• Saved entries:
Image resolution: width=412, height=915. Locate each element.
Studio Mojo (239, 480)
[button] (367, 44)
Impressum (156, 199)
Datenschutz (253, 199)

• Activity:
Copy the data word for word.

• Task output:
Image resolution: width=412, height=915. Locate each element.
Studio Mojo (239, 480)
[button] (367, 44)
Impressum (156, 199)
Datenschutz (253, 199)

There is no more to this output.